** begin TEXT **
It seems to me that when there are two cylons against four humans, the damage they do outweighs the humans' responses since you basically have to deal with up to 6 crises over four human turns instead of 6 over 6 turns (before cylons are revealed).

I'm also curious about potential solutions to this problem you guys might have.

There's no problem, so no solution is neccessary. Yes, the humans may have to deal with more crises (assuming that's the action that the Cylons take), but the Cylons' ability to affect the outcome with skill cards is greatly reduced so the humans can be a bit more frugal. Also, the very fact that the Cylons are revealed and the humans can act in harmony makes a big difference.

I think this game is perfectly balanced as it is and any house rules should be avoided at all costs.

x2. Yeah, the game is real balanced as it stands right now. I don't really have a problem with house rules, but doing something as drastic as taking away one of the only ways a revealed cylon can hurt the humans is probably not a great idea. And like Trump said, the humans should be able to do much better on skill checks and work much better together if all the cylons are revealed.

I find that the lower the number of players, the easier it is to tell who the cylons are. Not everyone always participates in skill checks, and before long, it becomes obvious who participates when something goes wrong. Furthermore, it's not 6 crises per four turns, they draw two and discard one (using the other one). Secondly, the Sympathizer is a really weak Cylon, you'll never have Centurion force marches causing the humans to lose, like you would in a 5 player game. Thirdly, you never had their support anyway, it was always four crisis per four players, with two people not participating or anti-participating.

I too think the game is pretty balanced, it just takes a few runs through to get the feel for how the humans need to play. If house rules make the game more fun for you then go for it, but the game doesn't need it imo.

I do like the idea of working together to take out the resurrection ship though. I've heard rumblings of a Pegasus expansion, and that's when it happened in the show, so such a thing may be on the way.

I think your fixes are only going to make it worse. The problem I see in the endgame is that there's fairly little choice for a revealed cylon player. If you start limiting his actions even more it's going to become very boring for a revealed cylon player.
** end TEXT **
** begin DATA EXCERPT **
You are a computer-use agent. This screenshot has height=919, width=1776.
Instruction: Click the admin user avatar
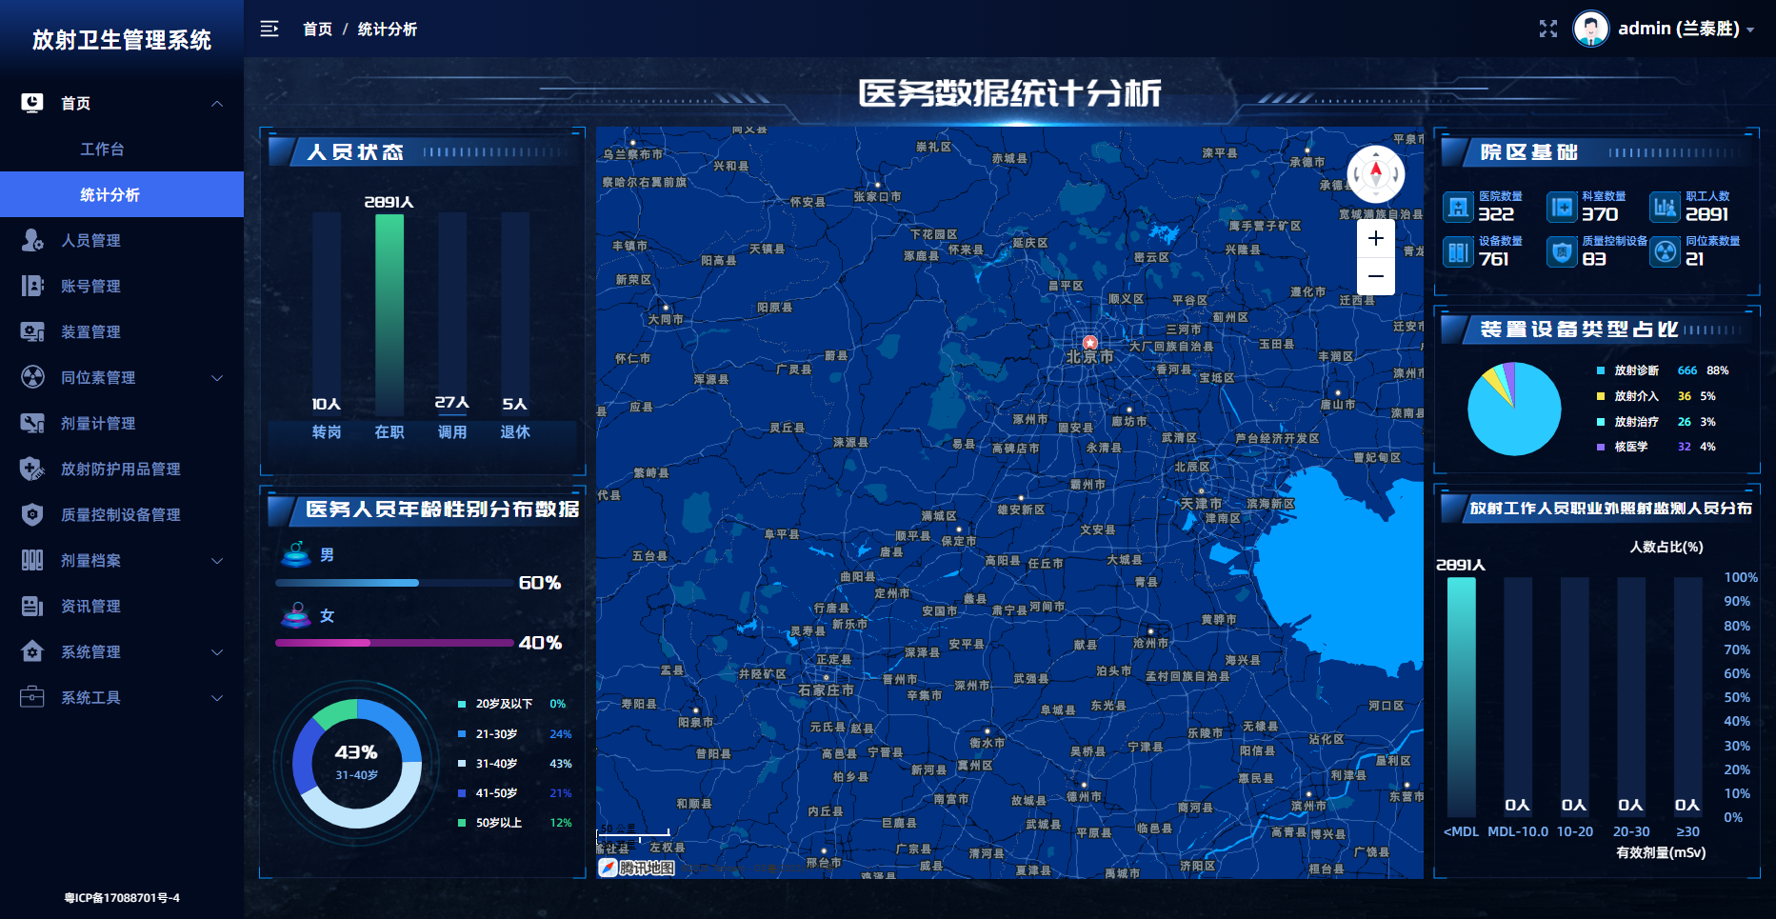1590,29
** end DATA EXCERPT **
→ EXERCISE
Swap "house rules" for "variant rules" in the board game discussion, starting with "There's no problem, so" and going on through "cylons are revealed.". This work can be done without the material.

→ THE RESULT
There's no problem, so no solution is neccessary. Yes, the humans may have to deal with more crises (assuming that's the action that the Cylons take), but the Cylons' ability to affect the outcome with skill cards is greatly reduced so the humans can be a bit more frugal. Also, the very fact that the Cylons are revealed and the humans can act in harmony makes a big difference.

I think this game is perfectly balanced as it is and any variant rules should be avoided at all costs.

x2. Yeah, the game is real balanced as it stands right now. I don't really have a problem with variant rules, but doing something as drastic as taking away one of the only ways a revealed cylon can hurt the humans is probably not a great idea. And like Trump said, the humans should be able to do much better on skill checks and work much better together if all the cylons are revealed.